Ole-Christopher Plambeck

Ole-Christopher Plambeck MdL

Erst einmal möchte ich ein großes Lob an die Bundesregierung aussprechen:

Die Corona-Warn-App ist ein richtiges, wichtiges und wirksames Instrument bei der Bekämpfung der Pandemie.

In einem transparenten und wie ich finde, sogar zügigen Verfahren, hat die Bundesregierung die Corona-Warn-App auf den Weg gebracht. Natürlich gibt es Kritiker. Aber dass sogar der Chaos-Computer-Club nichts zu meckern hatte, fand ich schon beachtlich und ist definitiv als Lob zu verstehen.

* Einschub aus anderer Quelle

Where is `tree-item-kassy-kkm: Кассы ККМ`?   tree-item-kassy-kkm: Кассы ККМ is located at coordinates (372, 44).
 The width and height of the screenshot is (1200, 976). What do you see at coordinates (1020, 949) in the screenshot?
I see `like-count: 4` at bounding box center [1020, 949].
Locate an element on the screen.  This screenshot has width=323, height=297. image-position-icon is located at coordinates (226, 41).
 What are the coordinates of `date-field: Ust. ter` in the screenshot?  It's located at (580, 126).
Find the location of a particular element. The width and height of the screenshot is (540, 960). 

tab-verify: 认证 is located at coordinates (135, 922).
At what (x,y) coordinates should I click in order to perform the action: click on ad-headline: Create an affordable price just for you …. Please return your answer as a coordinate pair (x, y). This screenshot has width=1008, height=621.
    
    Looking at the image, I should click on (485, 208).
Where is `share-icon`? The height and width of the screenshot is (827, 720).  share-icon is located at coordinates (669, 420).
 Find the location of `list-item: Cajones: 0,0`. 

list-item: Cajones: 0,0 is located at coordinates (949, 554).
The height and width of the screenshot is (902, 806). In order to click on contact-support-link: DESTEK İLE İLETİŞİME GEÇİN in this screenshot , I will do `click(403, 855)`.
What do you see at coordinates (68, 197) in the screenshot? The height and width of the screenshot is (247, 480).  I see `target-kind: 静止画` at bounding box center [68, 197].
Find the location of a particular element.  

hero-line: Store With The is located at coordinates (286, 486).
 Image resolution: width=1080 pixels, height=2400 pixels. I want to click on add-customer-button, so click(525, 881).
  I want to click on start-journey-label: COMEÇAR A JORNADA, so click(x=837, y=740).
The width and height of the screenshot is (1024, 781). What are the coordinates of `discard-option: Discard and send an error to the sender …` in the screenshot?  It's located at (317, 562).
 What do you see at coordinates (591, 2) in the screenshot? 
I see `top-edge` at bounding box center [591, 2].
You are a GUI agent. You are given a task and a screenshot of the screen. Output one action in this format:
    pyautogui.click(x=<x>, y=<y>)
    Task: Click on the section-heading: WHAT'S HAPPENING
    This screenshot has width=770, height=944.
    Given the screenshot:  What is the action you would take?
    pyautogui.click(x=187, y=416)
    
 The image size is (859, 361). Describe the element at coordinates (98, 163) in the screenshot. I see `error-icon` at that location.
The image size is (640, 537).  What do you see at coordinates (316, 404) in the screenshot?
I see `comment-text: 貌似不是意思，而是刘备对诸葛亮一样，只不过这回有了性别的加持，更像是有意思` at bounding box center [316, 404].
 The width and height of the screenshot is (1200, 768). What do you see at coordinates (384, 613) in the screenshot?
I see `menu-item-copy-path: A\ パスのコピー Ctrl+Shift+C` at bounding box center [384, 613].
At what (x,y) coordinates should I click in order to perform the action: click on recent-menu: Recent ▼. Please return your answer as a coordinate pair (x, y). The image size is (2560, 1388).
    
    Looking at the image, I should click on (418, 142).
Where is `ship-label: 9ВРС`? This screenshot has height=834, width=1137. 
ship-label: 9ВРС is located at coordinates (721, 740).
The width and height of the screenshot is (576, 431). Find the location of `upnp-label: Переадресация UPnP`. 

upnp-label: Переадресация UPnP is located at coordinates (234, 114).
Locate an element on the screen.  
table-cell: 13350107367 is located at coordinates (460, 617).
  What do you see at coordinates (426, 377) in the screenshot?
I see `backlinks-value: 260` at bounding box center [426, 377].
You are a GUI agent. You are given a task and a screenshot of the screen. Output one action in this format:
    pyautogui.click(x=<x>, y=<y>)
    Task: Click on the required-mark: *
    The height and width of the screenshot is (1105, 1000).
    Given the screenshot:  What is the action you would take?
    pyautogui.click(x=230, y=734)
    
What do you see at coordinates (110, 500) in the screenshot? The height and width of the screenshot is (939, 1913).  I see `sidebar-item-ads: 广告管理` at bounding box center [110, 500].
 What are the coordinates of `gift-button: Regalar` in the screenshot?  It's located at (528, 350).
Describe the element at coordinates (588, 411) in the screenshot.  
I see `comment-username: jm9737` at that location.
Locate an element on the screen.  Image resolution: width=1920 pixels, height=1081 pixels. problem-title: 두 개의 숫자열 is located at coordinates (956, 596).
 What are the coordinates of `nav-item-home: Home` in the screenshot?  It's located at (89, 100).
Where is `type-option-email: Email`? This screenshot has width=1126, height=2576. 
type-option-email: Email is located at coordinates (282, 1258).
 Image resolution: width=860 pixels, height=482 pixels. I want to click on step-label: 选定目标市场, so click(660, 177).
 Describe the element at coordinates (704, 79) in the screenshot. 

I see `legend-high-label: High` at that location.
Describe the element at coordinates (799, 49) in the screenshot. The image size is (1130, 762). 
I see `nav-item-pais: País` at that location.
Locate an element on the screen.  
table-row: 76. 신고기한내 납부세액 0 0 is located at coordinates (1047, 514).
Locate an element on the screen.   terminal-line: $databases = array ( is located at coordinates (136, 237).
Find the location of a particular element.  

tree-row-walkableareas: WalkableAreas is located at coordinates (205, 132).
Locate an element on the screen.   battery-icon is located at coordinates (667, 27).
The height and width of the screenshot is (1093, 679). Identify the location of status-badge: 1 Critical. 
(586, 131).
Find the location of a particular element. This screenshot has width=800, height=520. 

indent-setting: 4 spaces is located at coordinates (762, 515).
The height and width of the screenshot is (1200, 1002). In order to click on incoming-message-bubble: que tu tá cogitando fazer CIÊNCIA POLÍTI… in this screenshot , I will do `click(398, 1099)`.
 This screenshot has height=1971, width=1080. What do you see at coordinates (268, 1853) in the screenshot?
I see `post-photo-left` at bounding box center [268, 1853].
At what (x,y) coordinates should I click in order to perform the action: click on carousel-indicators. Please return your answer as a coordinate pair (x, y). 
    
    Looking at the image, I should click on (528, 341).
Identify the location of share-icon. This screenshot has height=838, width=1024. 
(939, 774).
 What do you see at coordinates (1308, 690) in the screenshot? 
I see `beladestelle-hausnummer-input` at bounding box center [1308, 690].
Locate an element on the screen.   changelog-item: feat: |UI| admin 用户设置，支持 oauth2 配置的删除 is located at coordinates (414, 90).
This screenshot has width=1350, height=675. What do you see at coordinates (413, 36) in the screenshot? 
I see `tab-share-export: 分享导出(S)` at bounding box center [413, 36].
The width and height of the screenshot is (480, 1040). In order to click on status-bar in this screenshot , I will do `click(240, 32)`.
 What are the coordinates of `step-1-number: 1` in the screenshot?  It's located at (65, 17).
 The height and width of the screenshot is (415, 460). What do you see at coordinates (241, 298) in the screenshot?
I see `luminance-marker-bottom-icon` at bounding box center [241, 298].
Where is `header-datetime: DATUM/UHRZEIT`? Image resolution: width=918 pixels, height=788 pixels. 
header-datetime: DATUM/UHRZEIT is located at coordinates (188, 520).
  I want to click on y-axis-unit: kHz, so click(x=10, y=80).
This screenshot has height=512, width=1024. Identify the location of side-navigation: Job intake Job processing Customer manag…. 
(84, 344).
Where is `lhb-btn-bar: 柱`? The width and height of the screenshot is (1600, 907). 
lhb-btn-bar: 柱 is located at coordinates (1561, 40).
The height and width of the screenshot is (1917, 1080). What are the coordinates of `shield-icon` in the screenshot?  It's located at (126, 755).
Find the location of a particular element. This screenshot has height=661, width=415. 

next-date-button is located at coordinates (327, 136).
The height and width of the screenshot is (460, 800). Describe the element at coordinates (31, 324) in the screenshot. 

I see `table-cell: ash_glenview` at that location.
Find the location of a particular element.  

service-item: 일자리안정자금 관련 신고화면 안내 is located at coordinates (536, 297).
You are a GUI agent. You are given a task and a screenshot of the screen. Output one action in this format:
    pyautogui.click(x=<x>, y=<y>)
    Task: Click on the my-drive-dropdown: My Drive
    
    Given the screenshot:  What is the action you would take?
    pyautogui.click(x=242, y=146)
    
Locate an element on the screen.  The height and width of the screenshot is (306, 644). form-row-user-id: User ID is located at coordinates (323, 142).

Für eine effektive Pandemiebekämpfung brauchen wir zwingend eine funktionierende und vor allem schnelle Kontaktnachverfolgung. Neben dieser technischen Komponente brauchen wir auch das menschliche Vertrauen für die freiwillige Anwendung der App.

Dafür braucht es, in einer freien Gesellschaft, besonders eines:  Akzeptanz.

Insbesondere der Datenschutz, die dezentrale Speicherung der Daten oder der offene Quellcode führen zu diesem Vertrauen in die Corona-Warn-App.

Die Corona-Warn-App wurde bereits über 23,5 Mio. Mal runtergeladen. Experten wünschen sich in der Bevölkerung aber einen optimalen Nutzungsgrad von 60 Prozent. Denn die App wird mit jeder weiteren Nutzerin bzw. Nutzer besser.

Damit aber noch mehr Bürgerinnen und Bürger als bisher die Corona-Warn-App nutzen, muss diese noch attraktiver werden.